-- Opening Marker --

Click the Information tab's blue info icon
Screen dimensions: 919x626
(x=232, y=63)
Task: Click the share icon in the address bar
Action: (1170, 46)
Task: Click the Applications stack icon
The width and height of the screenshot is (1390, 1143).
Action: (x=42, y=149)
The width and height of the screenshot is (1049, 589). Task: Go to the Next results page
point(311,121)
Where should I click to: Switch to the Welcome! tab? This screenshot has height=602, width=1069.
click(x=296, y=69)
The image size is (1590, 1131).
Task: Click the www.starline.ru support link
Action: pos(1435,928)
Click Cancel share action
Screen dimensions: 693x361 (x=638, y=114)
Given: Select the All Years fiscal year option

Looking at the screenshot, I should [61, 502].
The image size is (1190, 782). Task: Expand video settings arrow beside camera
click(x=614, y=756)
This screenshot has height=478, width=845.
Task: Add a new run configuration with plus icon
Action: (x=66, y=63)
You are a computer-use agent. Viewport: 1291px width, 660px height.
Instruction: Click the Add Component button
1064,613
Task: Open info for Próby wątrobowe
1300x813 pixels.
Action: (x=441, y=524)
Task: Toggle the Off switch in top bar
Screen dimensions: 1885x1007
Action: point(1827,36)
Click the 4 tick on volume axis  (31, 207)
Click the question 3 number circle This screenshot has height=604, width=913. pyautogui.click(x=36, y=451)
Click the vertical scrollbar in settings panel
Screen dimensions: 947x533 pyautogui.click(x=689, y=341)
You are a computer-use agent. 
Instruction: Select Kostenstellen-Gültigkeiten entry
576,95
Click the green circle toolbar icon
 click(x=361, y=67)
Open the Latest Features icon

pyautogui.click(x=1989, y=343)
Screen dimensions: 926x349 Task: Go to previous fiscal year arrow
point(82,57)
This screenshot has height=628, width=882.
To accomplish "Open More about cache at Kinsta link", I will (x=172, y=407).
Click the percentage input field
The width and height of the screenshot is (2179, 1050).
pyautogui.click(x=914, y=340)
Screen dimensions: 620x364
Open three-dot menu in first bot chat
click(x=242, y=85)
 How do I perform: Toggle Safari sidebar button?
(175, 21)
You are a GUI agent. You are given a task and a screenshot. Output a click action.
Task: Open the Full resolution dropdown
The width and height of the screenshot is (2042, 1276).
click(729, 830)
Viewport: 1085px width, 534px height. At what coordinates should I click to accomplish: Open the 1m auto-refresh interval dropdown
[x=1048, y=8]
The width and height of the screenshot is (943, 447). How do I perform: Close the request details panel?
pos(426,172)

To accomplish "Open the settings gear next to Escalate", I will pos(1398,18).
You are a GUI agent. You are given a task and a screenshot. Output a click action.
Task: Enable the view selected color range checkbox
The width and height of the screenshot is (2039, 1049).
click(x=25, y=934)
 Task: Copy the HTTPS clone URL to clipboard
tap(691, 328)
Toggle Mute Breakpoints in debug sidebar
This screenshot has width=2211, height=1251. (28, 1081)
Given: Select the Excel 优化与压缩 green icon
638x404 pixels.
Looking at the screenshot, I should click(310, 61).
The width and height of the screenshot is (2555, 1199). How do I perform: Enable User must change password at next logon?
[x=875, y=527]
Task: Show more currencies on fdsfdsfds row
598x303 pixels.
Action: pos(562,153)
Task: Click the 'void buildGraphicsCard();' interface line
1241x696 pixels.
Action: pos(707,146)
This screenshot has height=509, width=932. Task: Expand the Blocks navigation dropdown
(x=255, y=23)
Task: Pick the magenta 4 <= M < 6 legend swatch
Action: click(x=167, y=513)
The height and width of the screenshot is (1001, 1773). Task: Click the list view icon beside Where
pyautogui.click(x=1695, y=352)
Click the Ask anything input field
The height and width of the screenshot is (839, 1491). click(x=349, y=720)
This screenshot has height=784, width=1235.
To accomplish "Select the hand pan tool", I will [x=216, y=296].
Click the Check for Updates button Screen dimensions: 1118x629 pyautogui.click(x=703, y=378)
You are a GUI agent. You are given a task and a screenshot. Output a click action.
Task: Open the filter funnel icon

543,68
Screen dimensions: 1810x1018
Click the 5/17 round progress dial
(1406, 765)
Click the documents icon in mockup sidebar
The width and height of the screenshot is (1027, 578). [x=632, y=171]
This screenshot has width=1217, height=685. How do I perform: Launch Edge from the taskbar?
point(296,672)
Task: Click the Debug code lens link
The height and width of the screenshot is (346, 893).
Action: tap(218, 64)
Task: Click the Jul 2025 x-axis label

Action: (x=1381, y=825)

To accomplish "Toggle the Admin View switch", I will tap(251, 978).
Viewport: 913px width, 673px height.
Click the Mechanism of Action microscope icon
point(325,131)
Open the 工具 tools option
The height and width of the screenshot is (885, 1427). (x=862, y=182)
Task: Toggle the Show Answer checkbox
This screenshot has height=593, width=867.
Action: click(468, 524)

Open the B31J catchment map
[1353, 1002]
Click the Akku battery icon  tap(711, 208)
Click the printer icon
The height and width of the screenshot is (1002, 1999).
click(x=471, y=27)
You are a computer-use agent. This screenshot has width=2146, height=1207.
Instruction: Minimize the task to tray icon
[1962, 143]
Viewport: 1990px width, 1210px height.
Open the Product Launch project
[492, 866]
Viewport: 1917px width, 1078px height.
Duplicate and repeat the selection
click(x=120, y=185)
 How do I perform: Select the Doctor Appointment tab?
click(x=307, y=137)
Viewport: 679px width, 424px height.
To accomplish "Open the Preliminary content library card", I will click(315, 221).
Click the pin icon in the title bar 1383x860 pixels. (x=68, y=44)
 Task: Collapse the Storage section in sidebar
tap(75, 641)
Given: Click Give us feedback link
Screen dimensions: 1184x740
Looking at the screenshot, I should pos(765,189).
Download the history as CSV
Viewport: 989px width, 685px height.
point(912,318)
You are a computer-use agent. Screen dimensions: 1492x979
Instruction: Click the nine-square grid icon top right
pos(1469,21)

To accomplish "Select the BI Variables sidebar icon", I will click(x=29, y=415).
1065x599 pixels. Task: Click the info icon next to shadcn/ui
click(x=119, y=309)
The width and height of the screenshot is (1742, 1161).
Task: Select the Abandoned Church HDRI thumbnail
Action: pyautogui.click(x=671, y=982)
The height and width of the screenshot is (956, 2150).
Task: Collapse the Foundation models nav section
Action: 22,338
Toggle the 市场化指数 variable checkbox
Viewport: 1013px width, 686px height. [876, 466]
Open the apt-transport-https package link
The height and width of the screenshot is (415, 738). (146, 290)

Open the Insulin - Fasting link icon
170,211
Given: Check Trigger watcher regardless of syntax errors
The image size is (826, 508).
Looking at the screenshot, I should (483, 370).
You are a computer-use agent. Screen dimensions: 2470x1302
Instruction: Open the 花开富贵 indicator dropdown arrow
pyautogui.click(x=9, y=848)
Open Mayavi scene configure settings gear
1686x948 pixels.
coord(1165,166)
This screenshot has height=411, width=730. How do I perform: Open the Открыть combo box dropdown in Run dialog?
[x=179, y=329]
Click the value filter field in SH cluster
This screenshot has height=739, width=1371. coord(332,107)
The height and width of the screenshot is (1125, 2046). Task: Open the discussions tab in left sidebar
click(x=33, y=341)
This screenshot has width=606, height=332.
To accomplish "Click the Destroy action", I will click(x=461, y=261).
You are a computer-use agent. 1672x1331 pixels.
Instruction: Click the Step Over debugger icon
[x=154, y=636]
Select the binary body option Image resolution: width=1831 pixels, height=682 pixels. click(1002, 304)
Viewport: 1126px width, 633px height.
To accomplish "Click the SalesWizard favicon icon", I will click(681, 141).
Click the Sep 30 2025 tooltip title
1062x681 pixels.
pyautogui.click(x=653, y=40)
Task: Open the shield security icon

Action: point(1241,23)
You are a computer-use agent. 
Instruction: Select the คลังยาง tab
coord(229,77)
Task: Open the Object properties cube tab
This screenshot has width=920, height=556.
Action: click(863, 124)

-- Closing Marker --

_PROBLEM STATEMENT_: All the lines that hold the word "Show" must appear in the answer, copied from the records.

_SOLUTION_:
Task: Show more currencies on fdsfdsfds row
Task: Toggle the Show Answer checkbox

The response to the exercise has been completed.